Consignes
1. D’après le texte sur L’agrafe, quelle phrase revient en leitmotiv dans le roman ?
2. Indiquez si chacune des affirmations suivantes concorde avec le texte sur L’agrafe, en répondant par oui ou par non et en citant les mots décisifs du texte. (a) Il n’y aura pas de sang versé raconte une grève des femmes à Lyon au XIXe siècle. (b) Les personnages de Maryline Desbiolles courent avec le souci de la performance. (c) Emma Fulconis boite depuis toujours.
3. Recopiez le passage du texte sur L’agrafe depuis « L’agrafe, de Maryline » jusqu’à « le personnage principal. » inclus.

===== Extrait du document

L’agrafe, de Maryline Desbiolle

« On ne voit qu’elle »

L’escalène : Dans l’étymologie ou la toponymie, une arête, une échelle, car on atteint ce lieu après bien des lacets. C’est un village dans l’arrière-pays niçois, le pays de Maryline Desbiolles. Oui, le pays comme Manosque et ses alentours est celui de Giono ou les Langhe, près d’Asti et d’Alba, celui de Cesare Pavese. Ces noms ne viennent pas au hasard. Si l’on regarde une carte, on s’aperçoit que les trois écrivains cités vivent et écrivent de ce coin de sud proche de Nice, mais bien éloigné de la ville, de ses lumières et de ses artifices. Et que l’on prenne Anchise, Dans la route, Ceux qui reviennent ou Lampedusa, le paysage du Paillon et des environs sont presque le personnage principal.
Et ce paysage se traverse par la course ; celle des êtres comme celle de la phrase qui file d’un trait à travers la page. Courir, courir « absolument », sans le souci de la performance, est l’une des activités à quoi l’on reconnaît les personnages de Maryline Desbiolles. Parmi les héroïnes de Il n’y aura pas de sang versé, histoire d’une grève des femmes à Lyon, au XIXème siècle, une jeune piémontaise traversait la campagne de cette façon. Dans d’autres romans aussi, un ou une héroïne courait à perdre haleine.

Au cœur du paysage, donc, Emma Fulconis, dont on suit la course à travers champs et collines dès la page d’ouverture de L’agrafe. Elle est au cœur de ce roman : « On ne voit qu’elle ». Cette phrase revient en leitmotiv. Et d’abord dans « l’argenture des collines », « petit point claudicant, vif-argent ». La lumière et la couleur sont indispensables. Emma comparée à une chèvre quand elle fut cheval parce qu’elle boite depuis quelque temps.

==========
===== Données enregistrées

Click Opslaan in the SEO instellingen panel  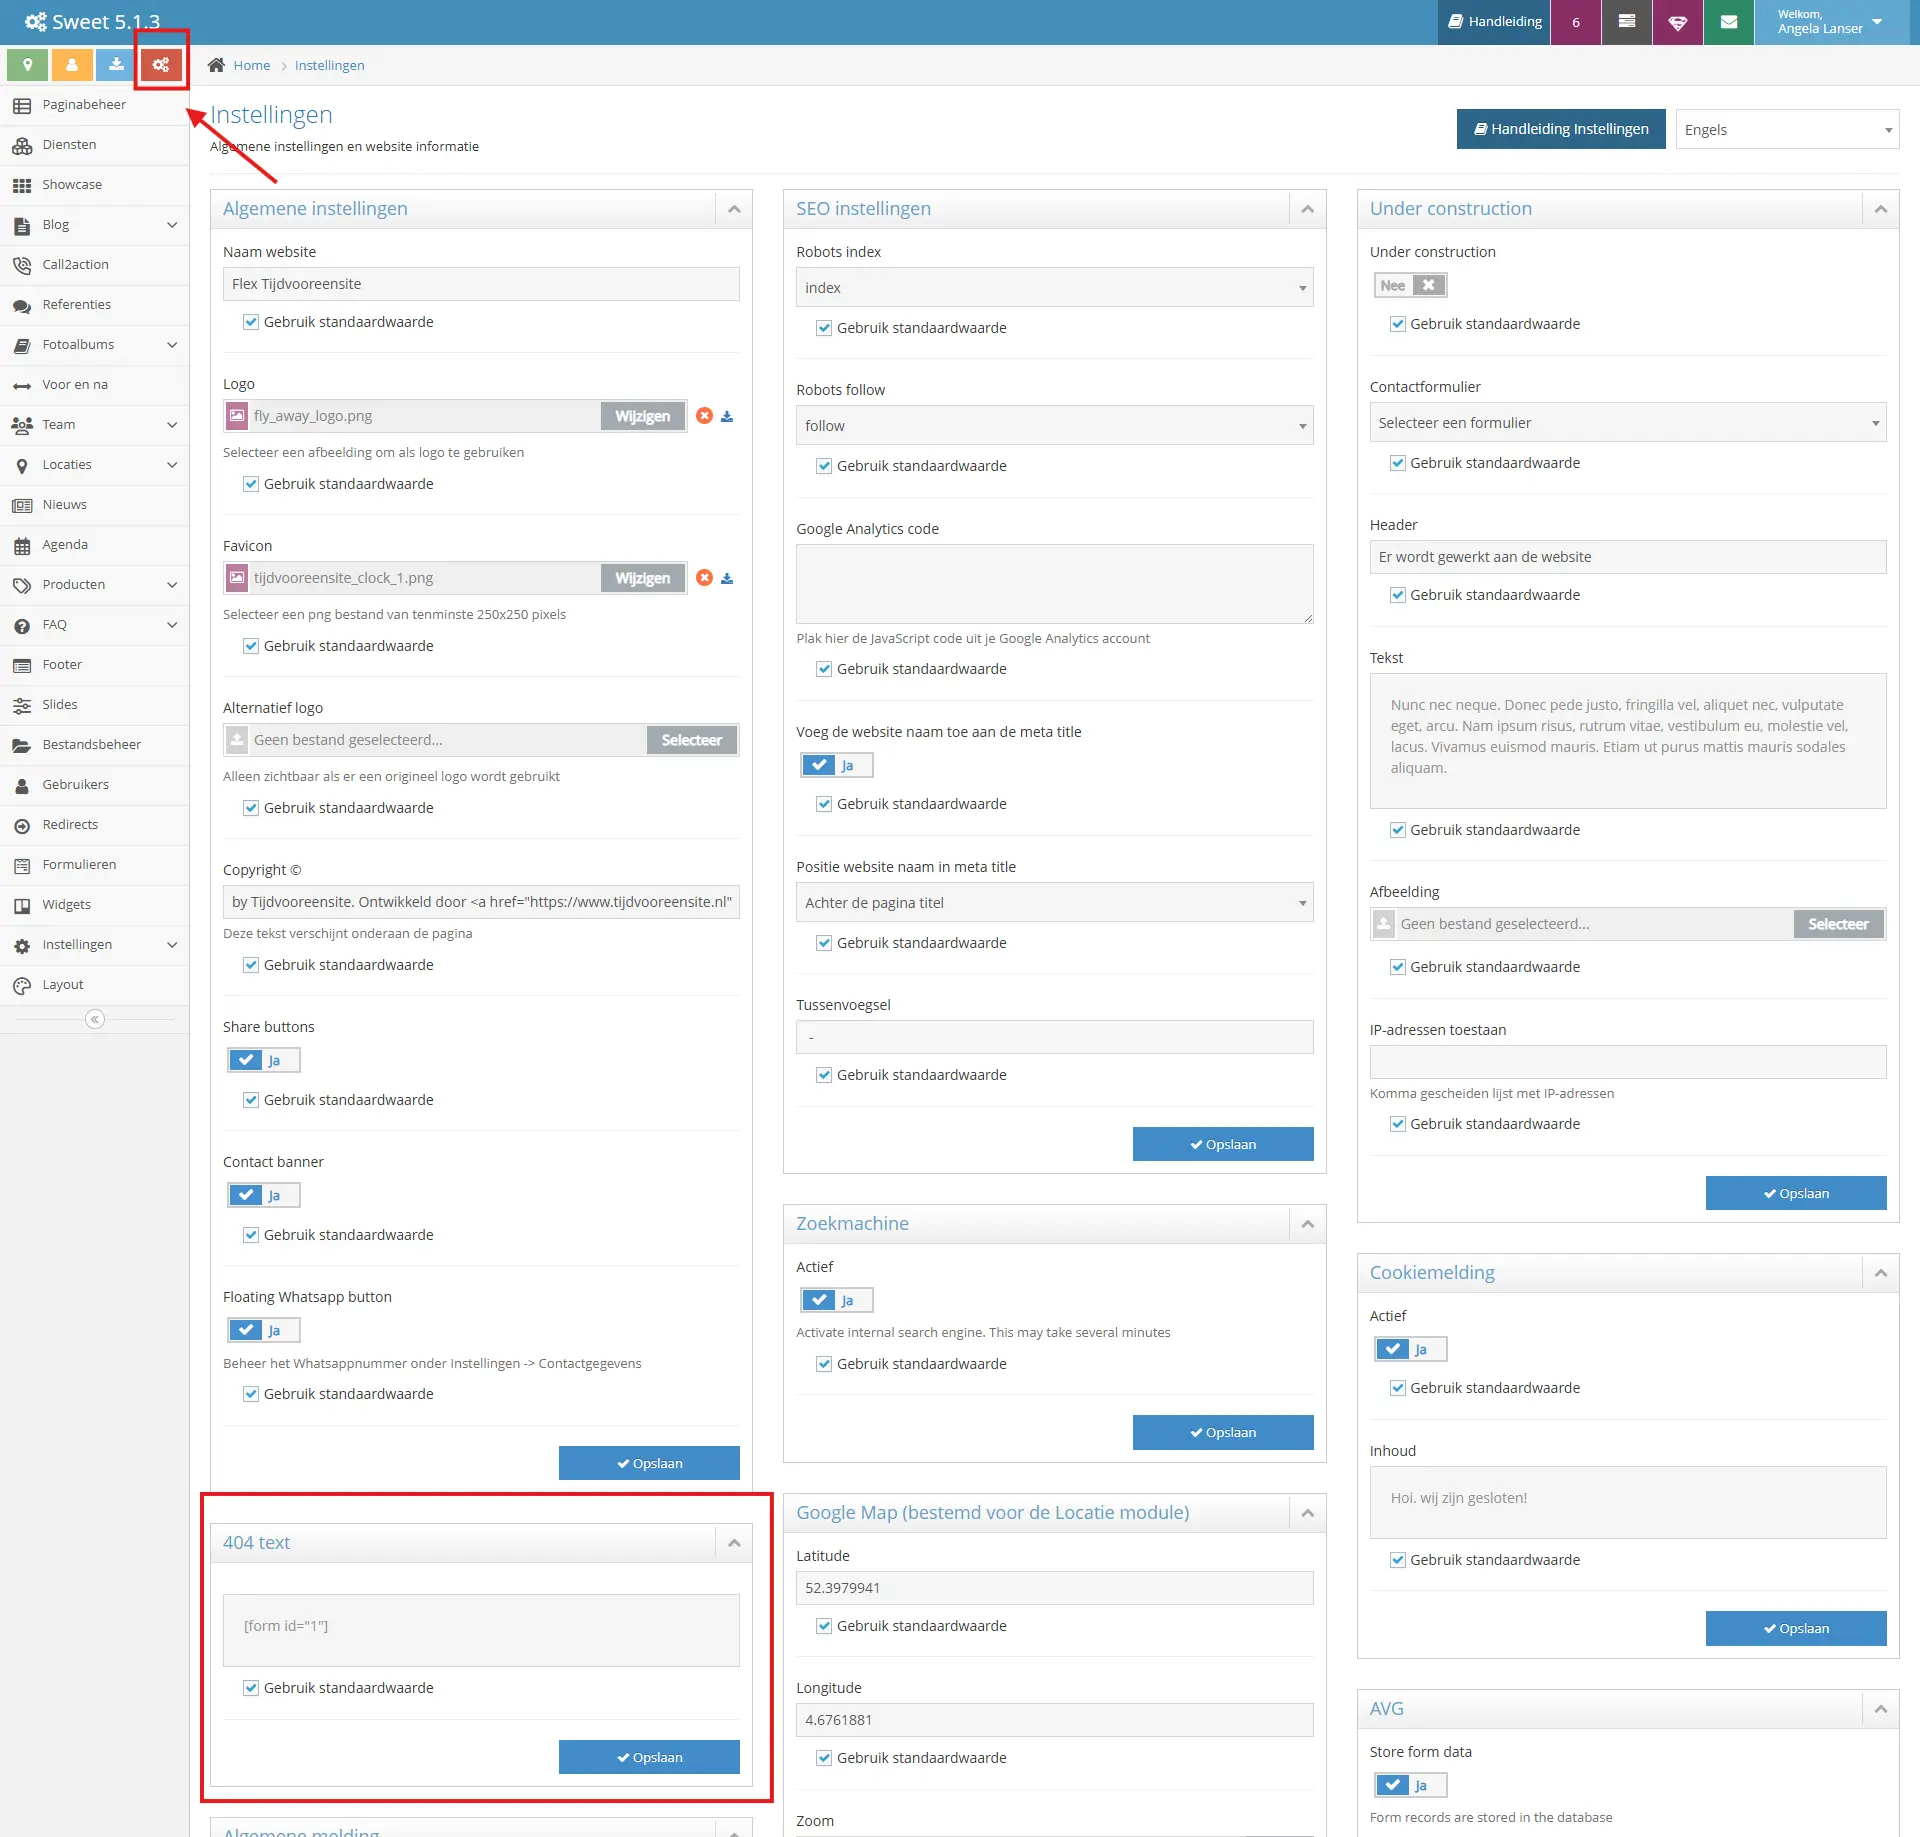click(x=1223, y=1144)
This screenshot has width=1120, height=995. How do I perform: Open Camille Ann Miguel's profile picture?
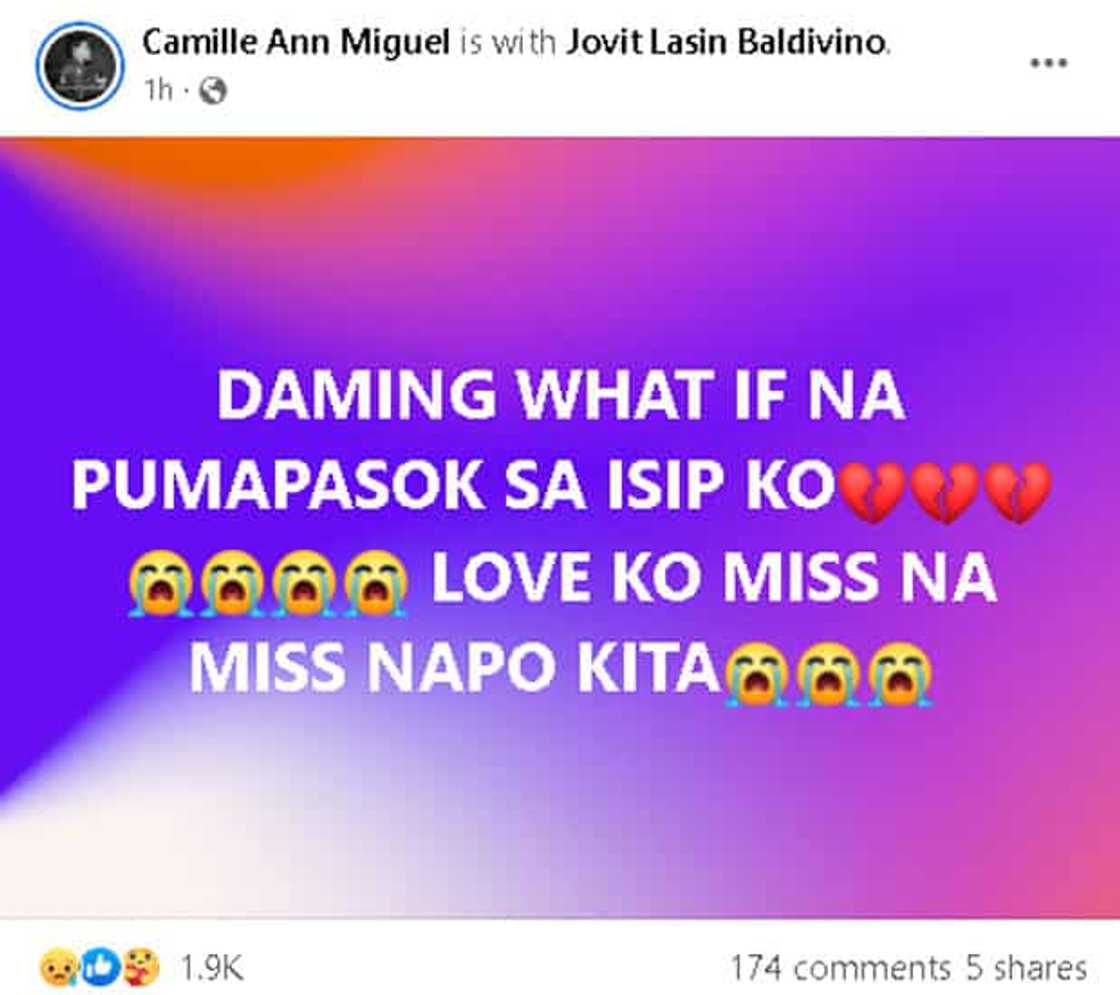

==========

Corrigés détaillés
1. « On ne voit qu’elle ».

2.
(a) Oui : « histoire d’une grève des femmes à Lyon, au XIXème siècle ».
(b) Non : « sans le souci de la performance ».
(c) Non : « parce qu’elle boite depuis quelque temps ».

3.
L’agrafe, de Maryline Desbiolle

« On ne voit qu’elle »

L’escalène : Dans l’étymologie ou la toponymie, une arête, une échelle, car on atteint ce lieu après bien des lacets. C’est un village dans l’arrière-pays niçois, le pays de Maryline Desbiolles. Oui, le pays comme Manosque et ses alentours est celui de Giono ou les Langhe, près d’Asti et d’Alba, celui de Cesare Pavese. Ces noms ne viennent pas au hasard. Si l’on regarde une carte, on s’aperçoit que les trois écrivains cités vivent et écrivent de ce coin de sud proche de Nice, mais bien éloigné de la ville, de ses lumières et de ses artifices. Et que l’on prenne Anchise, Dans la route, Ceux qui reviennent ou Lampedusa, le paysage du Paillon et des environs sont presque le personnage principal.